- Work item: Your reply must hold the lines from the one containing "Viewport: 720px width, 405px height." to the end of the entries, copied exactly, with pictures excluded.

- Exercise materials:
# # # # # # #

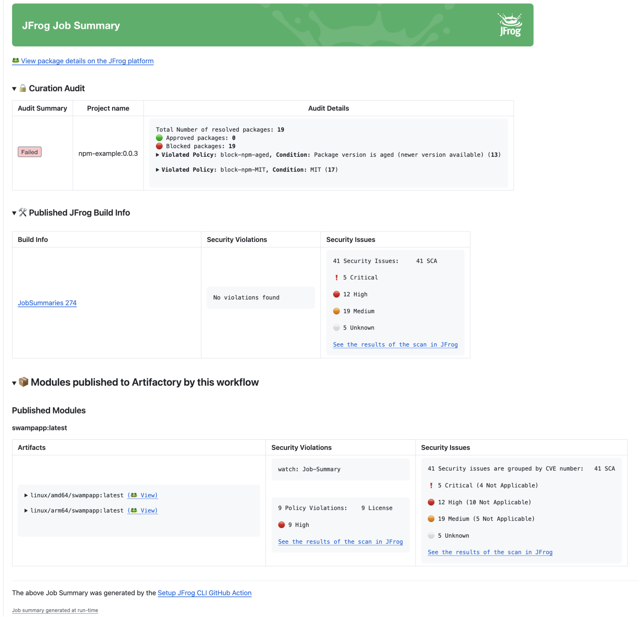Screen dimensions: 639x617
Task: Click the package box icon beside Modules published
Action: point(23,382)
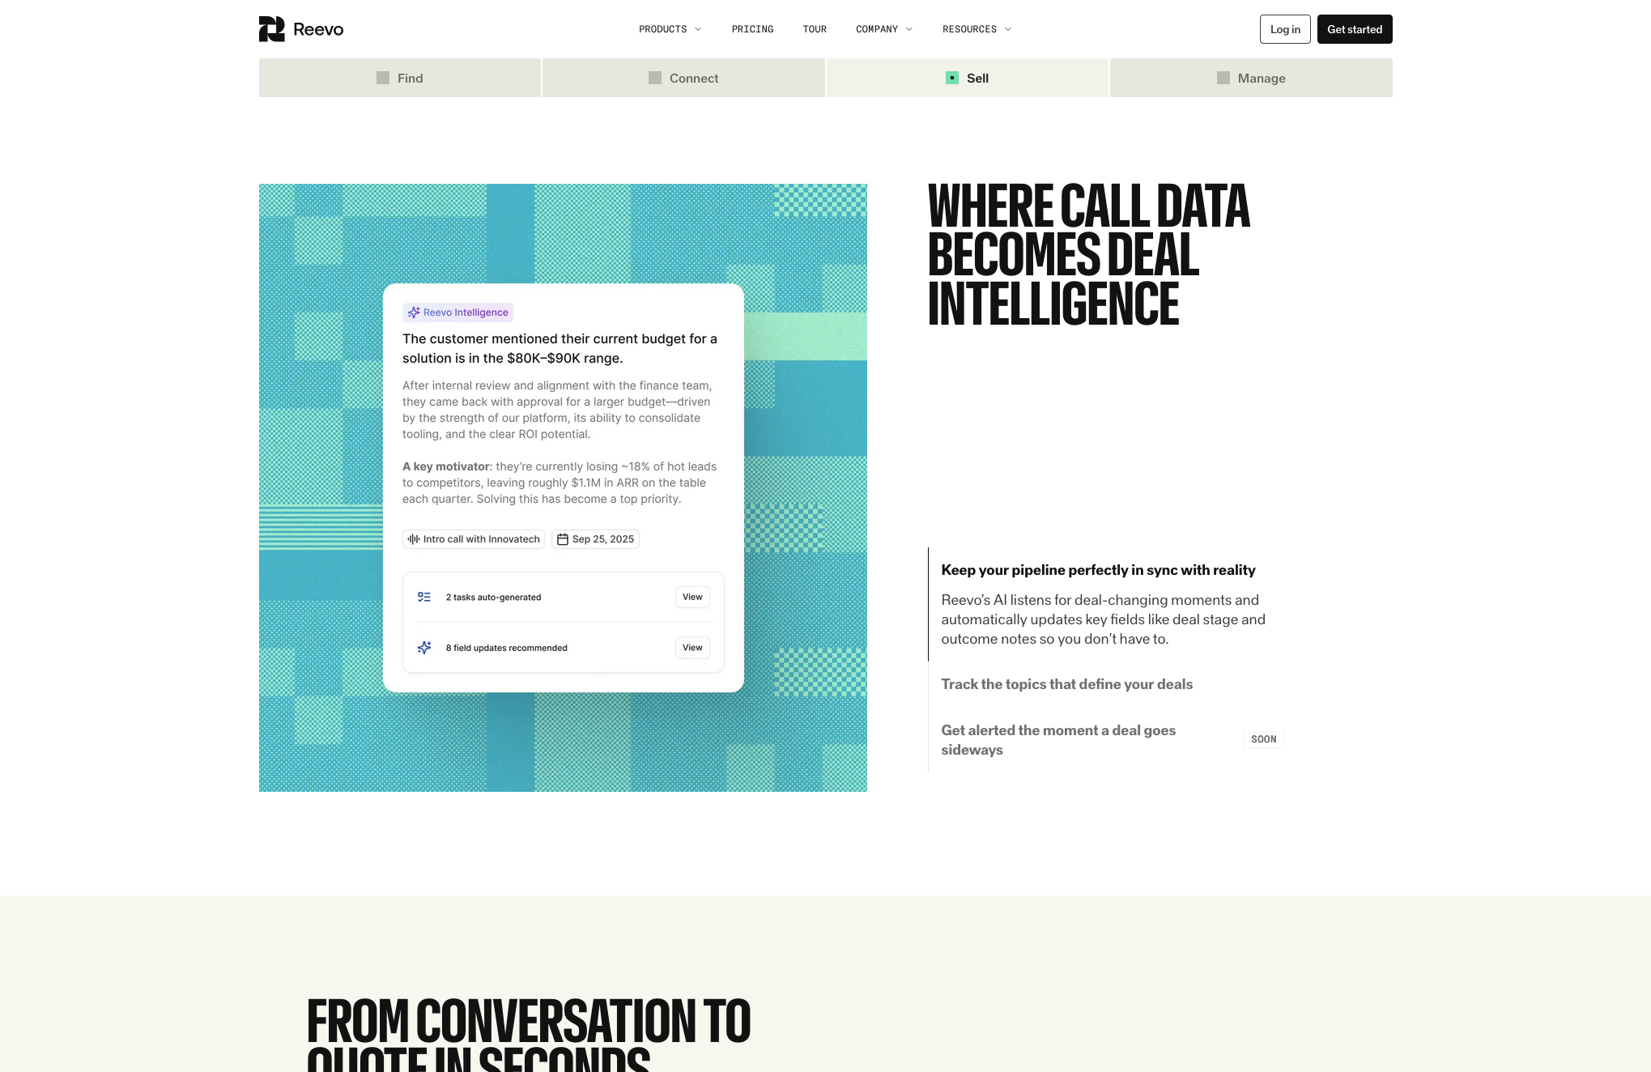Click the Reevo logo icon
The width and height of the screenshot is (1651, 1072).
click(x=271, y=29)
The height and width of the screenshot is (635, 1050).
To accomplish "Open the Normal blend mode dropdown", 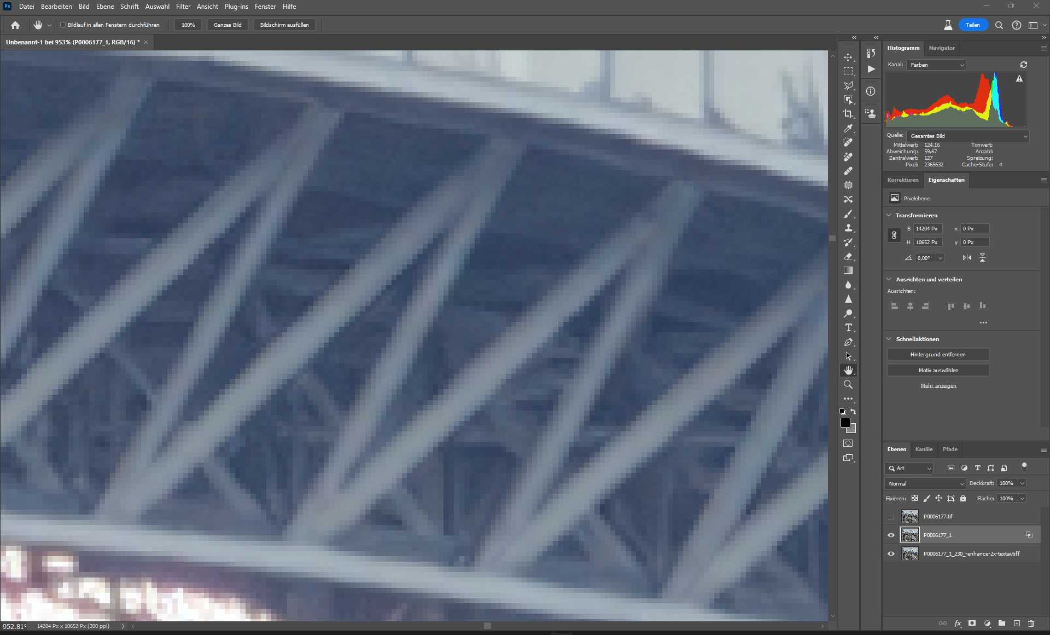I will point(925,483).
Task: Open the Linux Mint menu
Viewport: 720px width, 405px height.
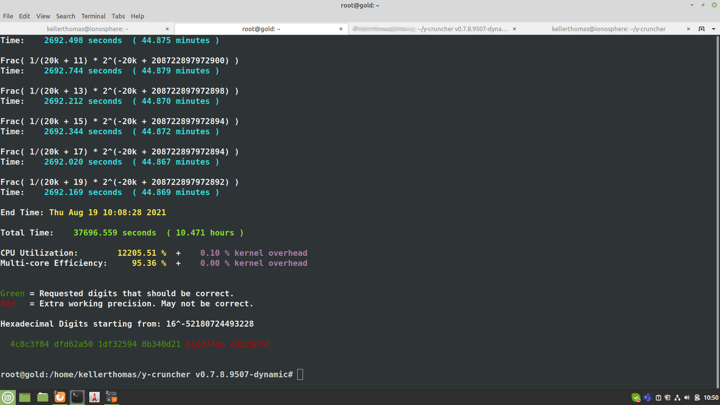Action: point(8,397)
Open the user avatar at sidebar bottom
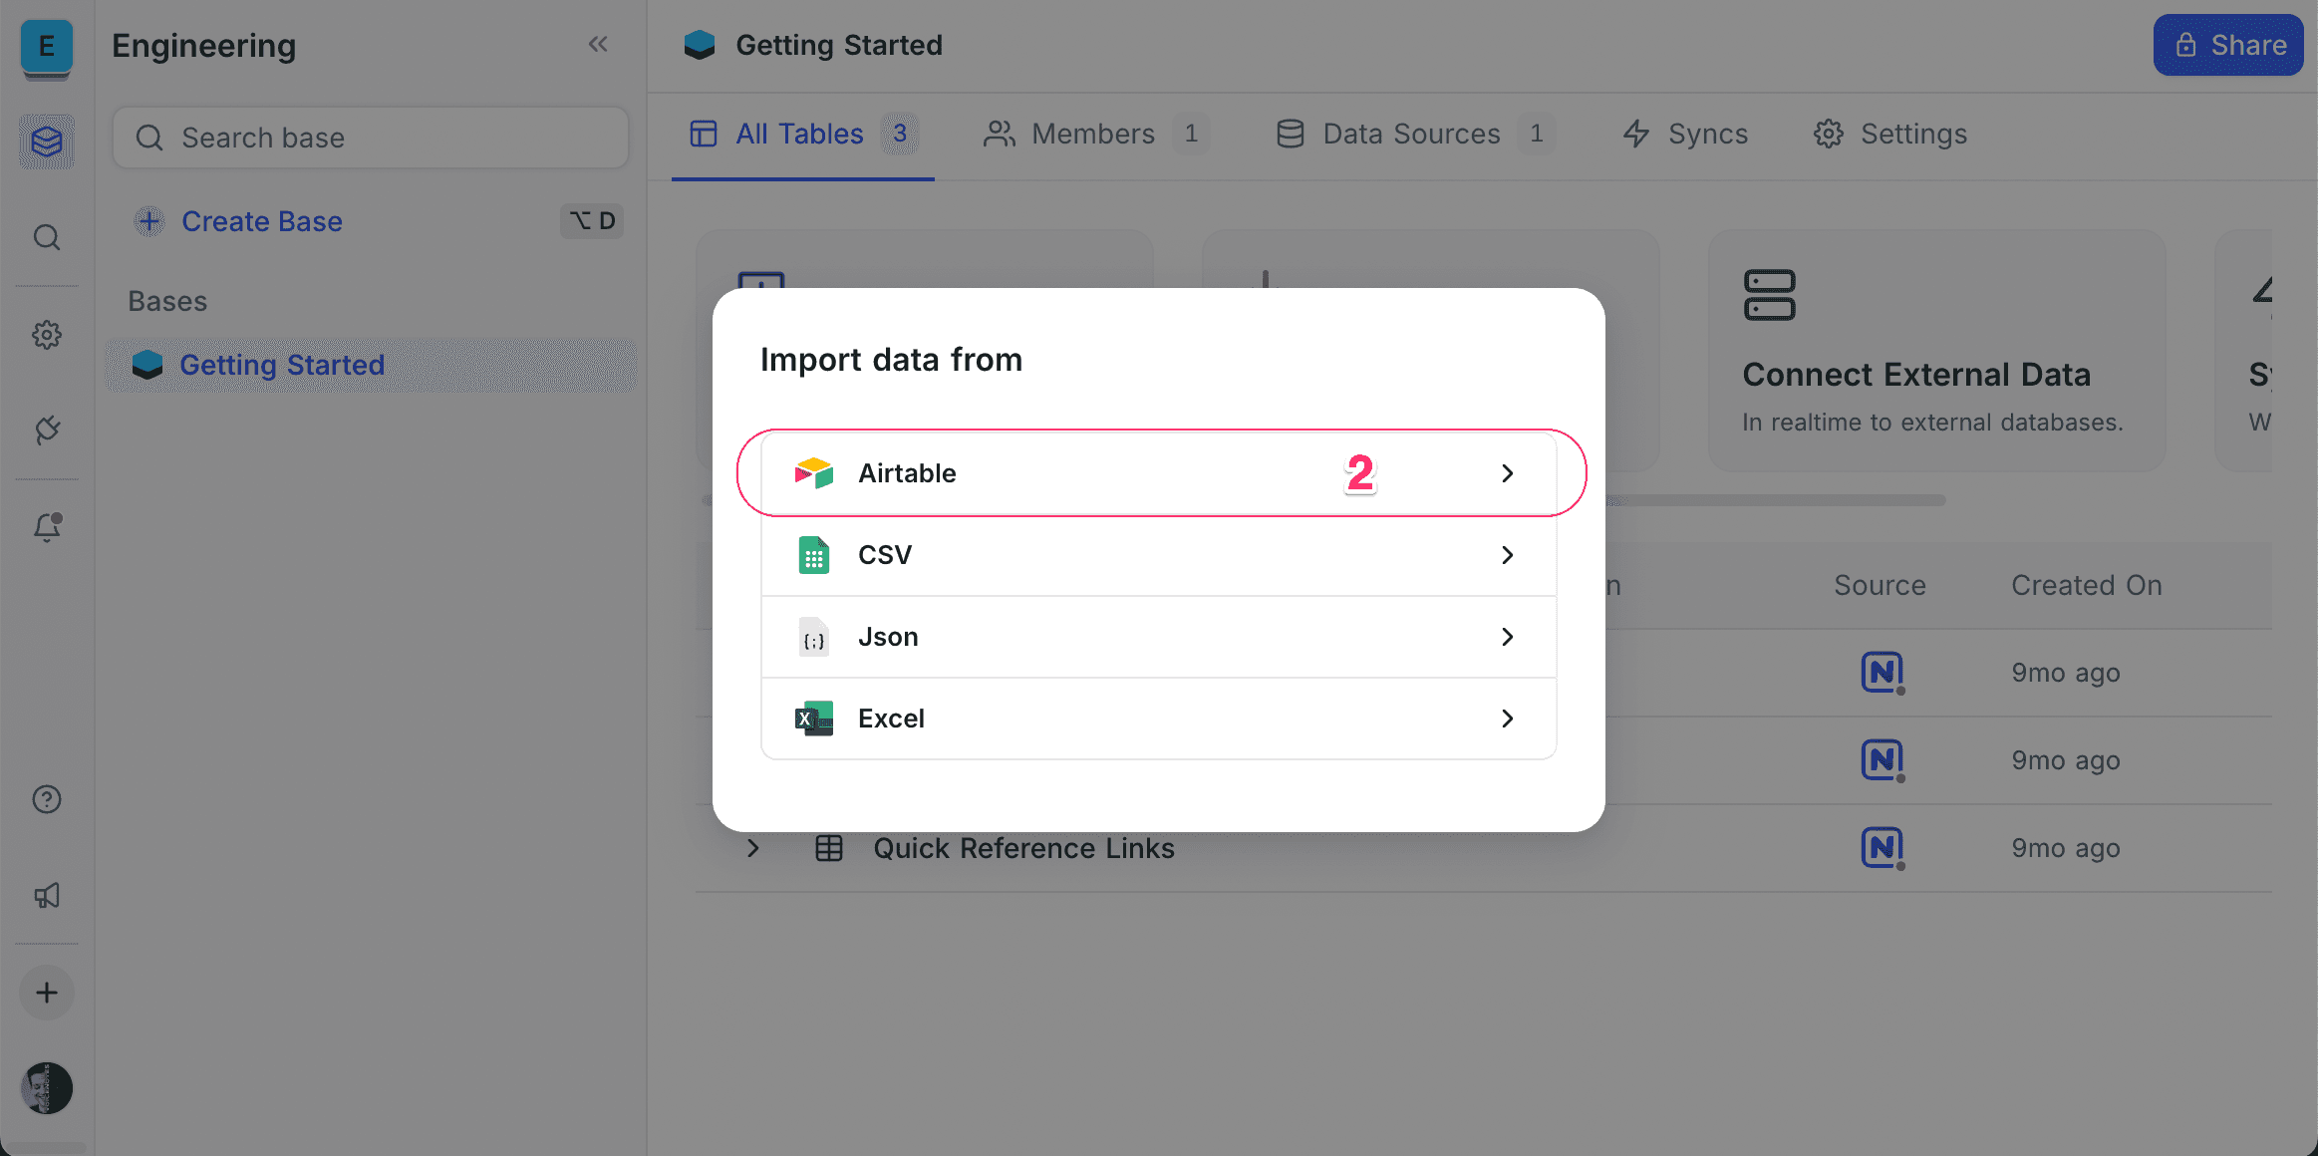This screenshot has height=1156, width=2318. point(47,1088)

# # # # # # #

- Answer to the problem:
Viewport: 720px width, 405px height.
Action: point(8,397)
Open the user avatar at sidebar bottom
This screenshot has height=1156, width=2318. point(47,1088)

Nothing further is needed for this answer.